The Father Streaming Vf

Ah, le cinéma. Parfois, on tombe sur un film qui vous reste en tête, qui vous taraude, qui vous fait réfléchir longtemps après que le générique ait défilé. C'est un peu comme quand on vous raconte une histoire par une nuit d'orage, avec le vent qui siffle à la fenêtre. Vous vous blottissez un peu plus sous la couette, et vous écoutez attentivement.
Récemment, j'ai eu ce sentiment avec "The Father", en version Vf, bien sûr. Parce que, avouons-le, parfois, entendre la voix originale de votre acteur préféré, c'est génial, mais là, j'avais envie de me laisser porter par la langue de chez nous. Et quelle claque !
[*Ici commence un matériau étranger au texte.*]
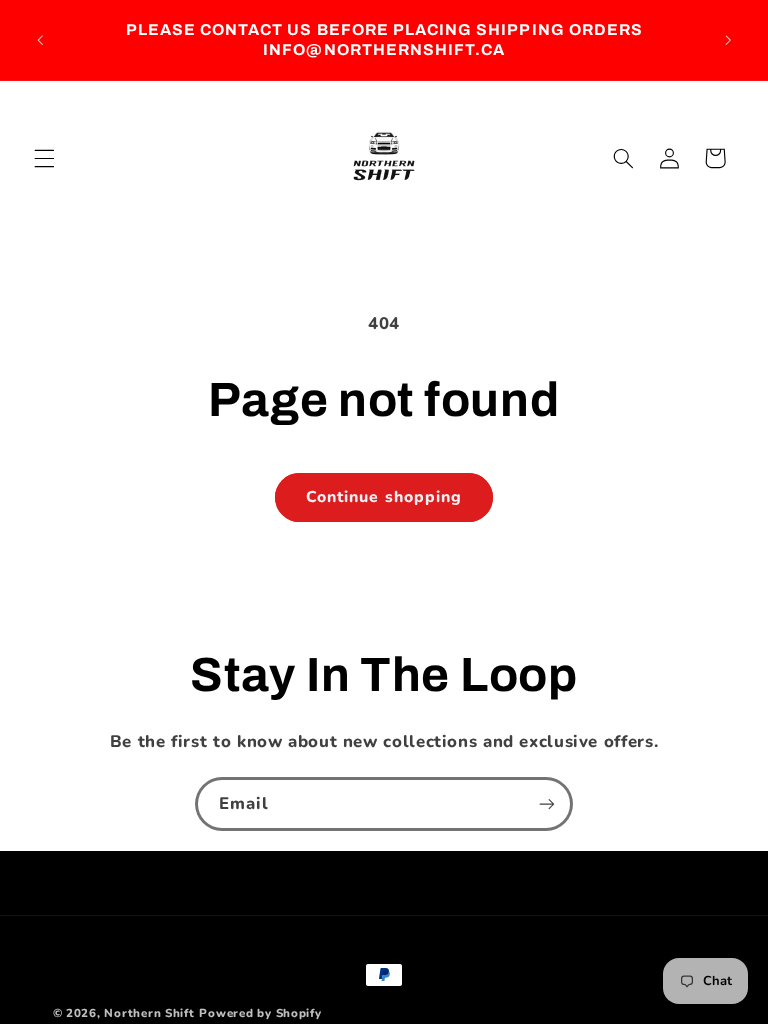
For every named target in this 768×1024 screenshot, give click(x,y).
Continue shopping (384, 497)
Le film, on en parle partout, vous avez sûrement déjà vu passer des bribes. Et c'est normal. Parce que ce n'est pas une histoire facile. C'est même plutôt... déroutant, au début. On suit Anthony, interprété magistralement par Anthony Hopkins, dont le nom porte déjà une certaine ironie quand on sait le personnage qu'il incarne. Et là, on plonge dans sa tête. Littéralement.
Un voyage sans GPS
Et c'est là que ça devient fascinant, et un peu terrifiant, vous savez ? Parce que ce n'est pas juste un film sur une personne âgée qui oublie des choses. C'est une immersion totale dans la perte de repères. Les décors changent sans prévenir, les personnages se transforment, les conversations basculent. On se retrouve, nous spectateurs, complètement désorientés, comme Anthony lui-même. C'est un peu comme si quelqu'un avait pris votre disque dur et avait mélangé tous les fichiers. Galère, non ?
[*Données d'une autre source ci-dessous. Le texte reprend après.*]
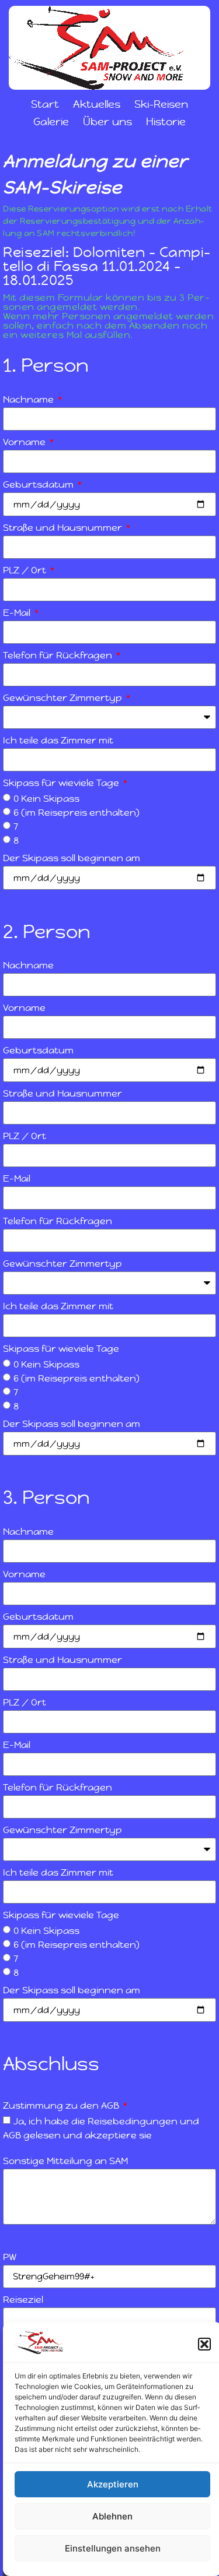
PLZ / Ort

Et puis, il y a cette intelligence narrative incroyable. Le réalisateur, Florian Zeller, joue avec nos attentes, avec notre perception de la réalité. On se dit : "Mais qu'est-ce qui se passe ? Qui dit la vérité ? Qui est qui ?". On finit par douter de tout, même de ce qu'on vient de voir à l'écran. C'est un peu le principe du "mindfuck", mais avec une profondeur émotionnelle qui vous prend aux tripes.

Et quand on parle de "The Father Streaming Vf", ça veut dire que ce film, cette expérience, est à portée de main. Plus besoin d'aller au cinéma, pas besoin d'attendre une énième diffusion TV. C'est là, sur votre écran. Et je vous le dis, ça vaut le détour.
Le pouvoir de l'empathie
Ce qui m'a le plus marqué, c'est cette capacité à nous faire ressentir la détresse du personnage. On n'est pas juste des spectateurs passifs, on devient, malgré nous, un peu Anthony. On ressent sa confusion, sa peur, sa frustration. On comprend, à un niveau viscéral, ce que signifie perdre le contrôle de sa propre vie, de sa propre mémoire.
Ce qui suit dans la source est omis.